— Required work —
Restate word for word the lines of the material below, from the line with "Where should I" to the line with "Screen dimensions: 1090x908", both lines included, and no others.

— Input records —
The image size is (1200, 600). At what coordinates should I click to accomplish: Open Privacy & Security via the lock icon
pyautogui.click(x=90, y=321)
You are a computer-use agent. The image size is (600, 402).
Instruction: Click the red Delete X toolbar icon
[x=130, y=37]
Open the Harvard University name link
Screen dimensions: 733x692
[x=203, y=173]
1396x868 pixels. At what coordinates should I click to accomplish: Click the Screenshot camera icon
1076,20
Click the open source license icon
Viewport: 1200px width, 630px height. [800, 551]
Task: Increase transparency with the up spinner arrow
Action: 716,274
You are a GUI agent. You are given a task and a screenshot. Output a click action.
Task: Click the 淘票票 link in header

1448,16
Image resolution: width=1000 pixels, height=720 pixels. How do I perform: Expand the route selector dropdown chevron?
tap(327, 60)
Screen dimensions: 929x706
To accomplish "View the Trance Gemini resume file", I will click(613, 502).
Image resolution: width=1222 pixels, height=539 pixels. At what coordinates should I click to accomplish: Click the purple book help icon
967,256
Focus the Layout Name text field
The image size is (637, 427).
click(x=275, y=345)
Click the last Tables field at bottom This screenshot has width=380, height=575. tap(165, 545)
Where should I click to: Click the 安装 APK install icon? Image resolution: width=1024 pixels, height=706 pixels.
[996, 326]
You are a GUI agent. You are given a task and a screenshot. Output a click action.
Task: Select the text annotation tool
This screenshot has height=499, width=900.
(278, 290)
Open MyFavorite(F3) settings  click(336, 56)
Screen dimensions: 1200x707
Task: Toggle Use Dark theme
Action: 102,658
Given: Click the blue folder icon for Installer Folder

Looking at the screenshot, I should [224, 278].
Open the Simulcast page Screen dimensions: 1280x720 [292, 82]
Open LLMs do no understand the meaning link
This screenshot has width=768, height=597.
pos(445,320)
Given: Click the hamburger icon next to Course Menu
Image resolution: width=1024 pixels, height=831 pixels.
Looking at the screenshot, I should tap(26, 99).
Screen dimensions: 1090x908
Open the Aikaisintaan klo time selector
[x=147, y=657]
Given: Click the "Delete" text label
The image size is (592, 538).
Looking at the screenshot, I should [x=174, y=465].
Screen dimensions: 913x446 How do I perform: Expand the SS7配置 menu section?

— Response for this exercise —
Where should I click to: Click the 安装 APK install icon? Image resolution: width=1024 pixels, height=706 pixels.
[996, 326]
You are a GUI agent. You are given a task and a screenshot. Output a click action.
Task: Select the text annotation tool
This screenshot has height=499, width=900.
(278, 290)
Open MyFavorite(F3) settings  click(336, 56)
Screen dimensions: 1200x707
Task: Toggle Use Dark theme
Action: 102,658
Given: Click the blue folder icon for Installer Folder

Looking at the screenshot, I should [224, 278].
Open the Simulcast page Screen dimensions: 1280x720 [292, 82]
Open LLMs do no understand the meaning link
This screenshot has width=768, height=597.
pos(445,320)
Given: Click the hamburger icon next to Course Menu
Image resolution: width=1024 pixels, height=831 pixels.
Looking at the screenshot, I should tap(26, 99).
Screen dimensions: 1090x908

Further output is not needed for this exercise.